▸ **Problem requirements**
What is needed here is every entry, retyped exactly.

▸ **Saved entries**
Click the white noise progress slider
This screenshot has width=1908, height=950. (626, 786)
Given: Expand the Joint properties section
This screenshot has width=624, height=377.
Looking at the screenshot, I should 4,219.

▸ **Written answer**
Click the white noise progress slider
This screenshot has width=1908, height=950. (626, 786)
Given: Expand the Joint properties section
This screenshot has width=624, height=377.
Looking at the screenshot, I should 4,219.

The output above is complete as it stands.